■ Brief ■
Every record below, from the first line to the last, is to be set down again exactly.

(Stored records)
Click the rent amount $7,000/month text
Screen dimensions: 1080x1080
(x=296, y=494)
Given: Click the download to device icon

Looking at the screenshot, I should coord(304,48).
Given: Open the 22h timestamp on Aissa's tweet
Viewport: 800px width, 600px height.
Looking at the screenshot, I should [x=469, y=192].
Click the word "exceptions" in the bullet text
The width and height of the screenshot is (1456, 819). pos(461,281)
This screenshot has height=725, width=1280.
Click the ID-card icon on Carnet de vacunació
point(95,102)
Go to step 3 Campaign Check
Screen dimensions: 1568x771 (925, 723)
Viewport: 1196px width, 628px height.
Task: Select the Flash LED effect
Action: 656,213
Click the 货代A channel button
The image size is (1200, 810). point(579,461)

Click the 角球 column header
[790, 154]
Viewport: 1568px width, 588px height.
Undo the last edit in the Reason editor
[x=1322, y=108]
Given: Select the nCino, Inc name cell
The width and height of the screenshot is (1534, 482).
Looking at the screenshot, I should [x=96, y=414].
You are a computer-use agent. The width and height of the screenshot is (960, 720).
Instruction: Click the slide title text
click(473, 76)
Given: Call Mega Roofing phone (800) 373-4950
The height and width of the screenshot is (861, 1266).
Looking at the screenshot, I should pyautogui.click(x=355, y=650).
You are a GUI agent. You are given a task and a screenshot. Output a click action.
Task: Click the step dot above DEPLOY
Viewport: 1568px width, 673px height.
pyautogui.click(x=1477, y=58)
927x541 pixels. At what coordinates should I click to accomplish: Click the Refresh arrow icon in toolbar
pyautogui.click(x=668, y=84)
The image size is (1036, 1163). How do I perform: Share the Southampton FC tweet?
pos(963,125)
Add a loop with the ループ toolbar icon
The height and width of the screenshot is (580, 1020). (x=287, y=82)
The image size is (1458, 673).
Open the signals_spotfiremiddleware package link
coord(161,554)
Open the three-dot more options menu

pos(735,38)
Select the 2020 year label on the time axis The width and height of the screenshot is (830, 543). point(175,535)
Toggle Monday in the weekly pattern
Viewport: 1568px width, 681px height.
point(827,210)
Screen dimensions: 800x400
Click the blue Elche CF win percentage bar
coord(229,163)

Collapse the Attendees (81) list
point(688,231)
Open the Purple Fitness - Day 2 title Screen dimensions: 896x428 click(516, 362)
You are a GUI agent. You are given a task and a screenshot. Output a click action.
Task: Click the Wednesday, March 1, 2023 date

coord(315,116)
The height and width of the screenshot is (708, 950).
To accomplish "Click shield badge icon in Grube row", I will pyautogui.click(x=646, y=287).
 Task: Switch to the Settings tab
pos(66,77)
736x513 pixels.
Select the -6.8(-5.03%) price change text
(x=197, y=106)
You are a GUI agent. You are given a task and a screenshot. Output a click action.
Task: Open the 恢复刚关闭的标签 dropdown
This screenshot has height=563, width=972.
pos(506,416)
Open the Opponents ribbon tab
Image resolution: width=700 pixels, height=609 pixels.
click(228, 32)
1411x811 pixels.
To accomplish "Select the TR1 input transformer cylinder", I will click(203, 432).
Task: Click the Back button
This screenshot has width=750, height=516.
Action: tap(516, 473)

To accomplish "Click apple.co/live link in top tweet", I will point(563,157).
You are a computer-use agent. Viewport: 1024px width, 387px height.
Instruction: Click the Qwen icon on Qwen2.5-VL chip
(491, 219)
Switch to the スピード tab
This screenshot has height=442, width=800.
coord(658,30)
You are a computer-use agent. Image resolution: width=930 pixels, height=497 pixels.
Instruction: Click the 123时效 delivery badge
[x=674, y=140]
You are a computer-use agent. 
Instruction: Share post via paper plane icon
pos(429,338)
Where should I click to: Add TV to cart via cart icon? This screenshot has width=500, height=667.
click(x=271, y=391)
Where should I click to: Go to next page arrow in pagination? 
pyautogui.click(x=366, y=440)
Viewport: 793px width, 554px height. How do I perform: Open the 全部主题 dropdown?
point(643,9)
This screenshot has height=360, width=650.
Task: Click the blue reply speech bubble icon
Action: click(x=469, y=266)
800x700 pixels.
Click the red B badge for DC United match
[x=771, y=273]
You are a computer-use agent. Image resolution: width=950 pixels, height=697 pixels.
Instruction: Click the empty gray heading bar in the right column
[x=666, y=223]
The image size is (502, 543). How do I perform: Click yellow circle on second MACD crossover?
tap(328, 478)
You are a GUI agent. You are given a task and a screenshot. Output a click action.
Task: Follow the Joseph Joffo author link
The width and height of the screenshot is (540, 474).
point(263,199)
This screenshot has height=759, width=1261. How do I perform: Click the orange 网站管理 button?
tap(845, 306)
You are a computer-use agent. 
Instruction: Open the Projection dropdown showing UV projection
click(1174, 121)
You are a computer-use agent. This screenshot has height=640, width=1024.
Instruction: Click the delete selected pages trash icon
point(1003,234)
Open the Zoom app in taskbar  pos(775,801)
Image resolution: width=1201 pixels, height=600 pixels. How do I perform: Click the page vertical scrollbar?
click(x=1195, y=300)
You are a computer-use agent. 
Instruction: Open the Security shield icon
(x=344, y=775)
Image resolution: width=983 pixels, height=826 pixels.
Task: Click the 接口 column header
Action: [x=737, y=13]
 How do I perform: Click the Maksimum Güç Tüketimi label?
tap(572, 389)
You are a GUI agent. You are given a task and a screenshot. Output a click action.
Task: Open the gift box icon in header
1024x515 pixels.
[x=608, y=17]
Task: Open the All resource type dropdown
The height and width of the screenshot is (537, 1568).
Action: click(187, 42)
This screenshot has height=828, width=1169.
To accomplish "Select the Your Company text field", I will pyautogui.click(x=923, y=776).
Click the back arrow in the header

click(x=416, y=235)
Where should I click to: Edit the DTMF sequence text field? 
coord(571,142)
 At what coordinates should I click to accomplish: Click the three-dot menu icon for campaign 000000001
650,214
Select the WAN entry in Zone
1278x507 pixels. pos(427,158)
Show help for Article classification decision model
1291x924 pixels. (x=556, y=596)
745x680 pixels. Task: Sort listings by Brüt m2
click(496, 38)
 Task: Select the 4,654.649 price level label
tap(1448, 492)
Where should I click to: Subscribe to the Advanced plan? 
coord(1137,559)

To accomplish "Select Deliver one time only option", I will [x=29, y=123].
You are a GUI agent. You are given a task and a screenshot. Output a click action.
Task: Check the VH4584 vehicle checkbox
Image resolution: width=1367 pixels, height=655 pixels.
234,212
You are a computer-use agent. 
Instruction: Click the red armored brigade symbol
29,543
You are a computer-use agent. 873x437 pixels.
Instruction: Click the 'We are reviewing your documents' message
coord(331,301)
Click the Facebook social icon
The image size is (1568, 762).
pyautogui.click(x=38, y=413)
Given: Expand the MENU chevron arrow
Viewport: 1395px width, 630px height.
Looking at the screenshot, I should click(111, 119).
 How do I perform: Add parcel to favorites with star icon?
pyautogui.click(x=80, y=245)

■ Solution to the exercise ■
Click the rent amount $7,000/month text
Screen dimensions: 1080x1080
(x=296, y=494)
Given: Click the download to device icon

Looking at the screenshot, I should coord(304,48).
Given: Open the 22h timestamp on Aissa's tweet
Viewport: 800px width, 600px height.
Looking at the screenshot, I should [x=469, y=192].
Click the word "exceptions" in the bullet text
The width and height of the screenshot is (1456, 819). pos(461,281)
This screenshot has height=725, width=1280.
Click the ID-card icon on Carnet de vacunació
point(95,102)
Go to step 3 Campaign Check
Screen dimensions: 1568x771 (925, 723)
Viewport: 1196px width, 628px height.
Task: Select the Flash LED effect
Action: 656,213
Click the 货代A channel button
The image size is (1200, 810). point(579,461)

Click the 角球 column header
[790, 154]
Viewport: 1568px width, 588px height.
Undo the last edit in the Reason editor
[x=1322, y=108]
Given: Select the nCino, Inc name cell
The width and height of the screenshot is (1534, 482).
Looking at the screenshot, I should [x=96, y=414].
You are a computer-use agent. The width and height of the screenshot is (960, 720).
Instruction: Click the slide title text
click(473, 76)
Given: Call Mega Roofing phone (800) 373-4950
The height and width of the screenshot is (861, 1266).
Looking at the screenshot, I should pyautogui.click(x=355, y=650).
You are a GUI agent. You are given a task and a screenshot. Output a click action.
Task: Click the step dot above DEPLOY
Viewport: 1568px width, 673px height.
pyautogui.click(x=1477, y=58)
927x541 pixels. At what coordinates should I click to accomplish: Click the Refresh arrow icon in toolbar
pyautogui.click(x=668, y=84)
The image size is (1036, 1163). How do I perform: Share the Southampton FC tweet?
pos(963,125)
Add a loop with the ループ toolbar icon
The height and width of the screenshot is (580, 1020). (x=287, y=82)
The image size is (1458, 673).
Open the signals_spotfiremiddleware package link
coord(161,554)
Open the three-dot more options menu

pos(735,38)
Select the 2020 year label on the time axis The width and height of the screenshot is (830, 543). point(175,535)
Toggle Monday in the weekly pattern
Viewport: 1568px width, 681px height.
point(827,210)
Screen dimensions: 800x400
Click the blue Elche CF win percentage bar
coord(229,163)

Collapse the Attendees (81) list
point(688,231)
Open the Purple Fitness - Day 2 title Screen dimensions: 896x428 click(516, 362)
You are a GUI agent. You are given a task and a screenshot. Output a click action.
Task: Click the Wednesday, March 1, 2023 date

coord(315,116)
The height and width of the screenshot is (708, 950).
To accomplish "Click shield badge icon in Grube row", I will pyautogui.click(x=646, y=287).
 Task: Switch to the Settings tab
pos(66,77)
736x513 pixels.
Select the -6.8(-5.03%) price change text
(x=197, y=106)
You are a GUI agent. You are given a task and a screenshot. Output a click action.
Task: Open the 恢复刚关闭的标签 dropdown
This screenshot has height=563, width=972.
pos(506,416)
Open the Opponents ribbon tab
Image resolution: width=700 pixels, height=609 pixels.
click(228, 32)
1411x811 pixels.
To accomplish "Select the TR1 input transformer cylinder", I will click(203, 432).
Task: Click the Back button
This screenshot has width=750, height=516.
Action: tap(516, 473)

To accomplish "Click apple.co/live link in top tweet", I will point(563,157).
You are a computer-use agent. Viewport: 1024px width, 387px height.
Instruction: Click the Qwen icon on Qwen2.5-VL chip
(491, 219)
Switch to the スピード tab
This screenshot has height=442, width=800.
coord(658,30)
You are a computer-use agent. Image resolution: width=930 pixels, height=497 pixels.
Instruction: Click the 123时效 delivery badge
[x=674, y=140]
You are a computer-use agent. 
Instruction: Share post via paper plane icon
pos(429,338)
Where should I click to: Add TV to cart via cart icon? This screenshot has width=500, height=667.
click(x=271, y=391)
Where should I click to: Go to next page arrow in pagination? 
pyautogui.click(x=366, y=440)
Viewport: 793px width, 554px height. How do I perform: Open the 全部主题 dropdown?
point(643,9)
This screenshot has height=360, width=650.
Task: Click the blue reply speech bubble icon
Action: click(x=469, y=266)
800x700 pixels.
Click the red B badge for DC United match
[x=771, y=273]
You are a computer-use agent. Image resolution: width=950 pixels, height=697 pixels.
Instruction: Click the empty gray heading bar in the right column
[x=666, y=223]
The image size is (502, 543). How do I perform: Click yellow circle on second MACD crossover?
tap(328, 478)
You are a GUI agent. You are given a task and a screenshot. Output a click action.
Task: Follow the Joseph Joffo author link
The width and height of the screenshot is (540, 474).
point(263,199)
This screenshot has height=759, width=1261. How do I perform: Click the orange 网站管理 button?
tap(845, 306)
You are a computer-use agent. 
Instruction: Open the Projection dropdown showing UV projection
click(1174, 121)
You are a computer-use agent. This screenshot has height=640, width=1024.
Instruction: Click the delete selected pages trash icon
point(1003,234)
Open the Zoom app in taskbar  pos(775,801)
Image resolution: width=1201 pixels, height=600 pixels. How do I perform: Click the page vertical scrollbar?
click(x=1195, y=300)
You are a computer-use agent. 
Instruction: Open the Security shield icon
(x=344, y=775)
Image resolution: width=983 pixels, height=826 pixels.
Task: Click the 接口 column header
Action: [x=737, y=13]
 How do I perform: Click the Maksimum Güç Tüketimi label?
tap(572, 389)
You are a GUI agent. You are given a task and a screenshot. Output a click action.
Task: Open the gift box icon in header
1024x515 pixels.
[x=608, y=17]
Task: Open the All resource type dropdown
The height and width of the screenshot is (537, 1568).
Action: click(187, 42)
This screenshot has height=828, width=1169.
To accomplish "Select the Your Company text field", I will pyautogui.click(x=923, y=776).
Click the back arrow in the header

click(x=416, y=235)
Where should I click to: Edit the DTMF sequence text field? 
coord(571,142)
 At what coordinates should I click to accomplish: Click the three-dot menu icon for campaign 000000001
650,214
Select the WAN entry in Zone
1278x507 pixels. pos(427,158)
Show help for Article classification decision model
1291x924 pixels. (x=556, y=596)
745x680 pixels. Task: Sort listings by Brüt m2
click(496, 38)
 Task: Select the 4,654.649 price level label
tap(1448, 492)
Where should I click to: Subscribe to the Advanced plan? 
coord(1137,559)

To accomplish "Select Deliver one time only option", I will [x=29, y=123].
You are a GUI agent. You are given a task and a screenshot. Output a click action.
Task: Check the VH4584 vehicle checkbox
Image resolution: width=1367 pixels, height=655 pixels.
234,212
You are a computer-use agent. 
Instruction: Click the red armored brigade symbol
29,543
You are a computer-use agent. 873x437 pixels.
Instruction: Click the 'We are reviewing your documents' message
coord(331,301)
Click the Facebook social icon
The image size is (1568, 762).
pyautogui.click(x=38, y=413)
Given: Expand the MENU chevron arrow
Viewport: 1395px width, 630px height.
Looking at the screenshot, I should click(111, 119).
 How do I perform: Add parcel to favorites with star icon?
pyautogui.click(x=80, y=245)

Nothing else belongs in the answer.